At that time, Tippett Studio used Softimage 3D to build the models and Pixar RenderMan for rendering. Leven's crew taught themselves Alias Dynamation, a particle systems application to do the bug swarming behavior. "This was stuff that nobody had ever done before," Leven says proudly. They also had to build tools to convert Softimage files into a format that RenderMan could understand.
The software guys, he says, wrote shaders from scratch to get specific looks for the different classes of bugs. "The warrior bug had a sort of dusty high gloss sheen," describes Leven. "Hopper bugs have this iridescent quality. Plasma bugs had slimy, transparent sacks that can shoot glowing plasma out of their butt. You had to be able to blow holes in all the bugs and have blood come out. All of these things had to be figured out."
Eight years ago, Leven recalls, there was virtually no interaction between the CG characters and the live action plates. "A live person became a CG person when impaled," he explains casually. "No one picked up a bug."
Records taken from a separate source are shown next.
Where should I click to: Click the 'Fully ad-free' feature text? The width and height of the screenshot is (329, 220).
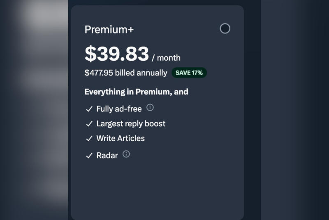pos(119,109)
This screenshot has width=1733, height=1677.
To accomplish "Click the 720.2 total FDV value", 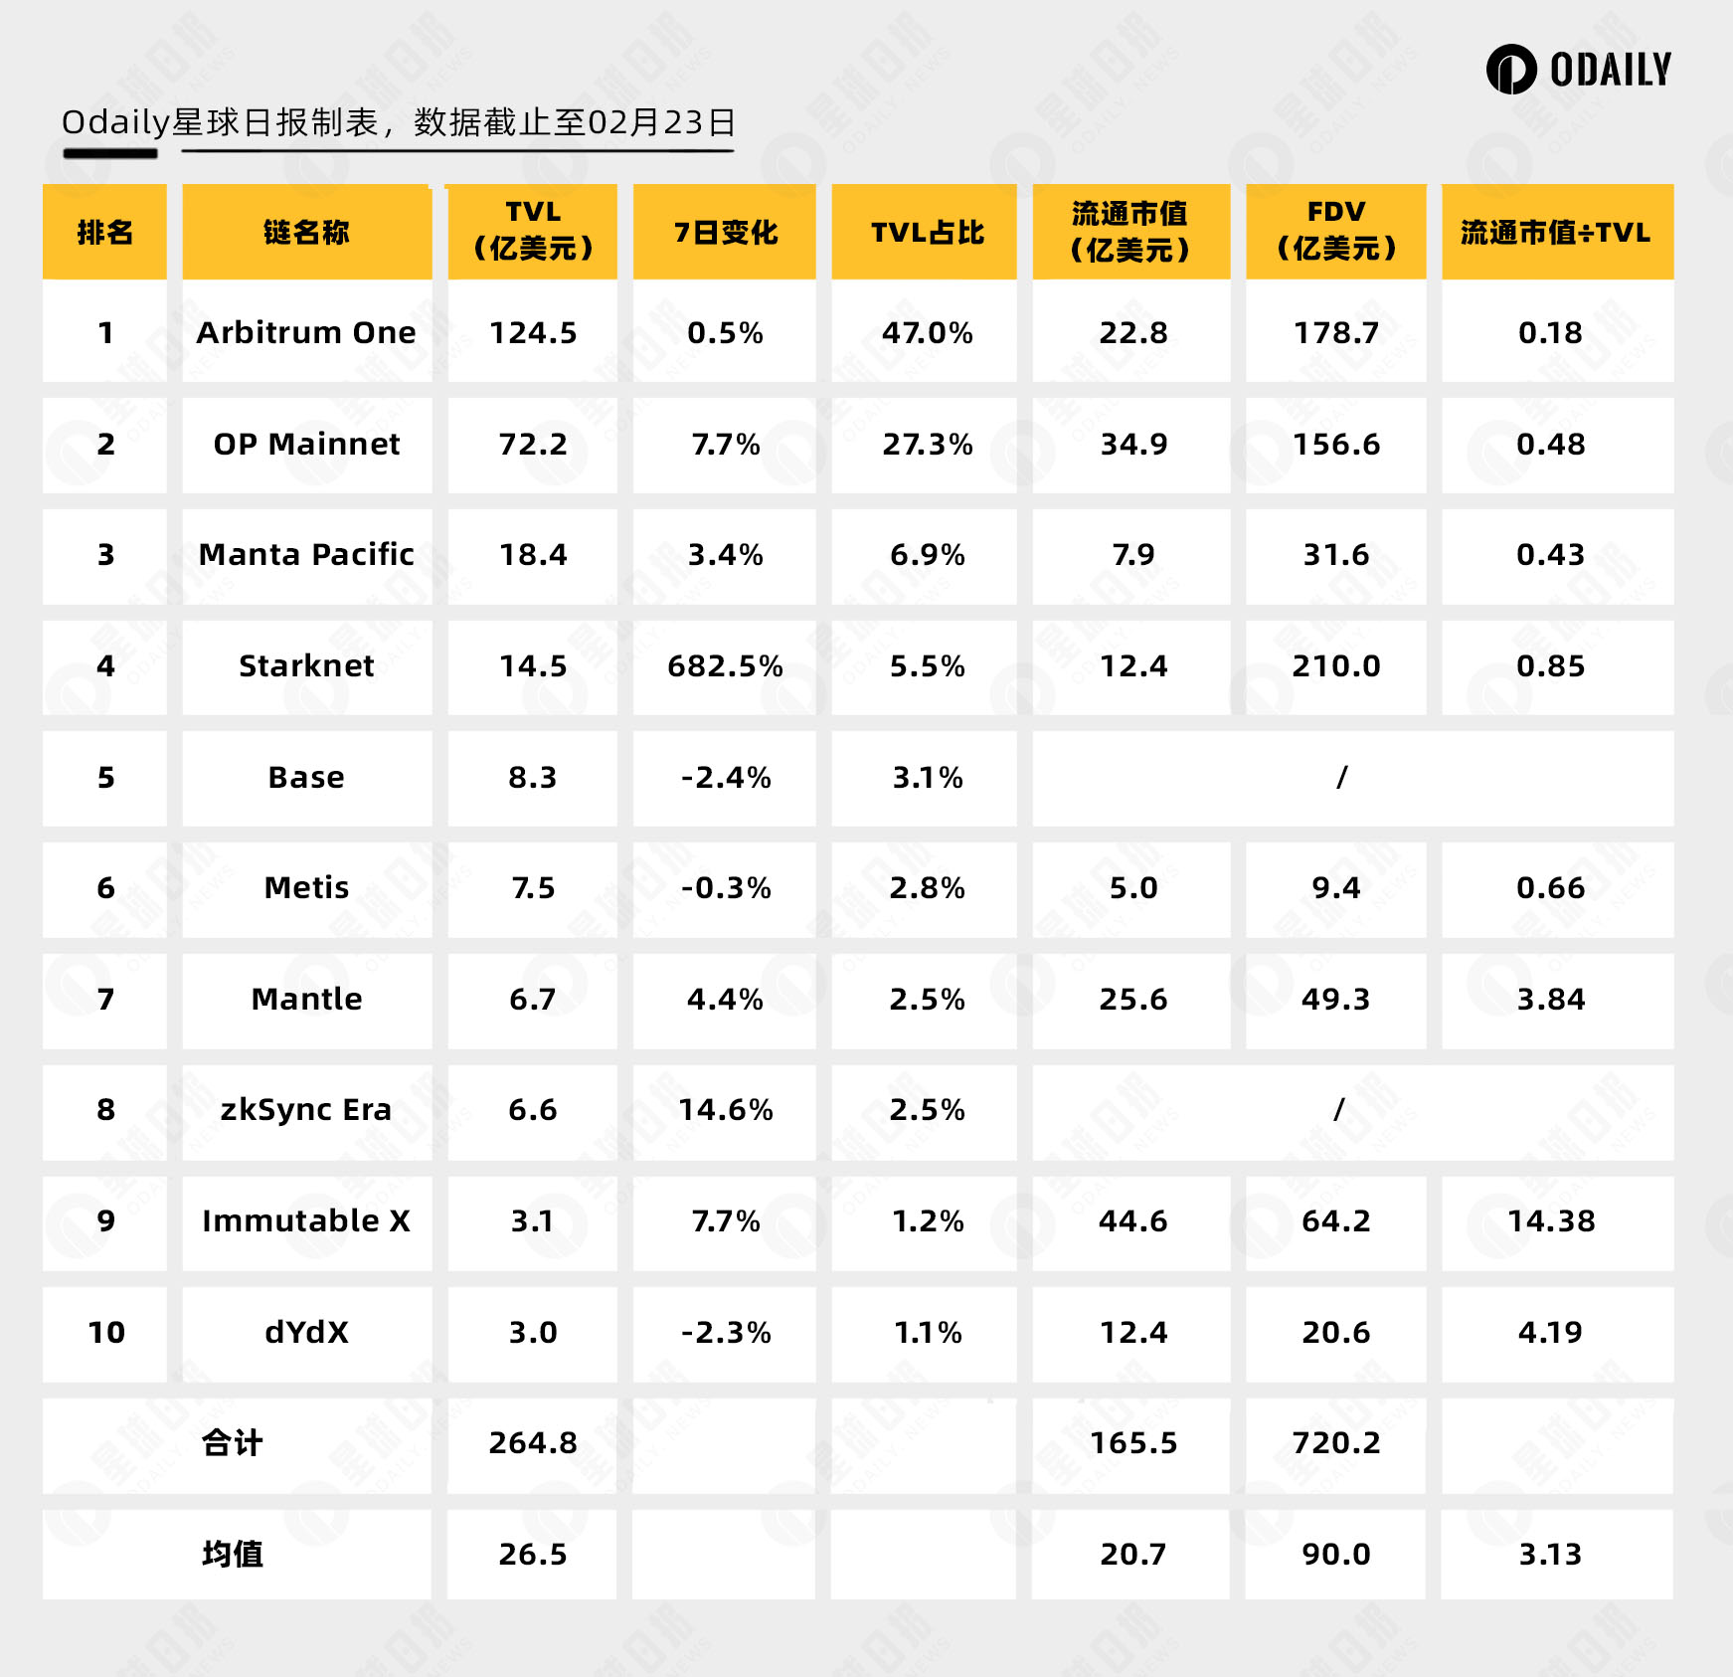I will pos(1335,1444).
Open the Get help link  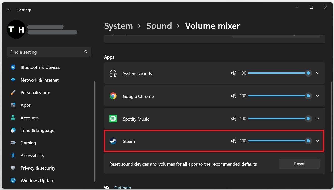(x=123, y=187)
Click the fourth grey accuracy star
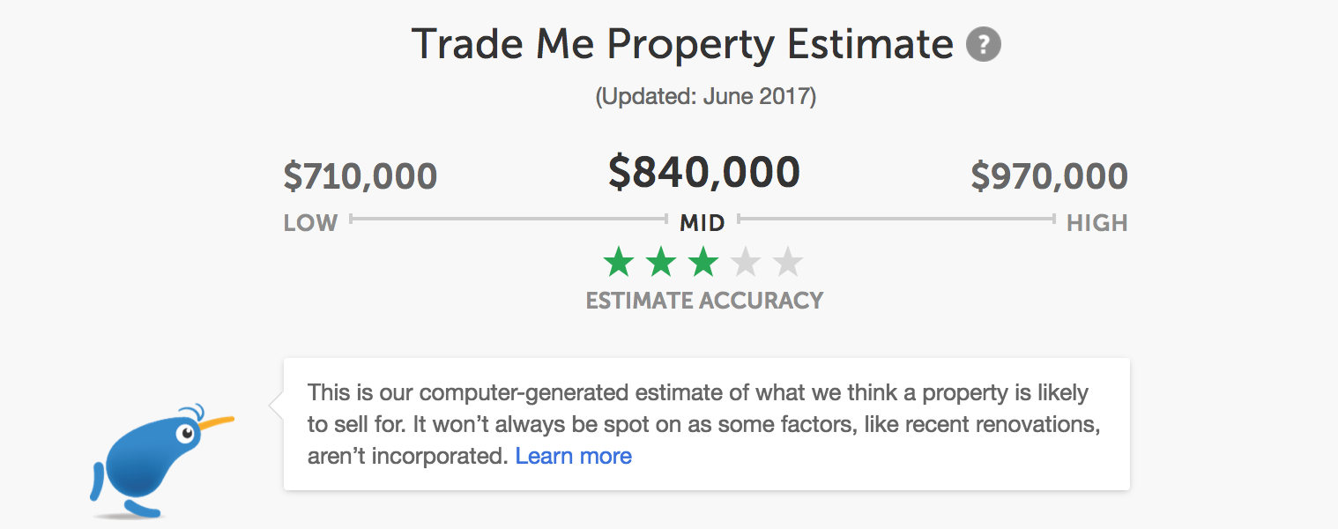The width and height of the screenshot is (1338, 529). tap(746, 262)
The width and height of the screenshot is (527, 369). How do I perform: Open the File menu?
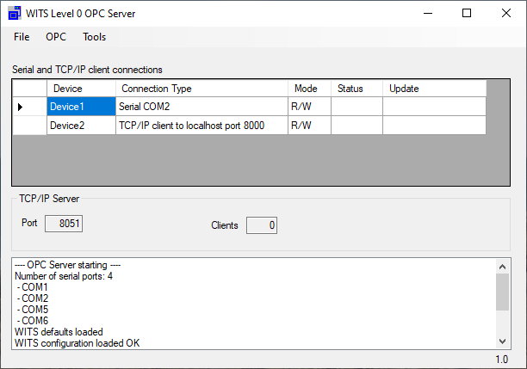(22, 37)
On Starship Troopers 2 it's the total opposite. "There's a lot more interaction between the bugs and humans," Leven says, crediting the in-house match-move team. "More than half the camera shots were hand held. We would have been scared to match-move CG and live action shots like that before."
They were able to recycle the original models, Leven notes, importing and updating them in Alias Maya. He adds that they weren't able to import the animation, but they knew how the bugs moved and redid all the animation by hand.
[ILLUSTRATION OMITTED]
"One of my favorite shots," Leven says excitedly," was added in post production. It was never budgeted. At the end of the movie the heroine is taking off in a space ship leaving the planet. The hero is at the top of this building comped into a motion control shot of the outpost built as a miniature and fighting off hundreds of warrior bugs. What's fun is even when visual effect people see that shot, they get that the bugs are fake, but nobody notices the guy is a CG digital double.
"The speed we had to move in post production was the main challenge with Troopers 2. It doesn't sound sexy but we did 120 effects shots in five months with 16 people, many of them right out of college. That's the big deal."
To really appreciate the production accomplishment, consider the first Starship Troopers, released in 1997, was budgeted at a cool 100 million. It earned around 55 million domestically and grossed 120 million worldwide. Starship Troopers 2 has at least half as many effects, many more complex than the original, with a total budget of around seven million.
One of the big pluses for Leven was the intense collaboration with Tippett as director. "Supplying all the effects means there's consistency throughout the picture. Also on this picture Phil would be editing and discover he needed another shot to make a scene work, he'd would come over and we would build the shot, output it and edit it right in."
Most of Troopers 2 principal photography was lensed with the Sony CineAlta 24p HDW-F900 first-generation HDCAM with a 1920 X 1080 resolution. Since the Panasonic AJ-HDC27 VariCam can shoot as high as 60fps and as low as 4fps it was used for over- and under-cranked effects shots. There was also some miniDV footage used in some scenes.
Leven says working in HD does have advantages. The slightly lower resolution 1920 X 1080 compared to 2K for film takes less time to render. It works well for green-screen shots, you've escaped the vagaries of lab chemistry affecting how the film looks, and you've knocked out the extra task of transferring all that footage via telecine.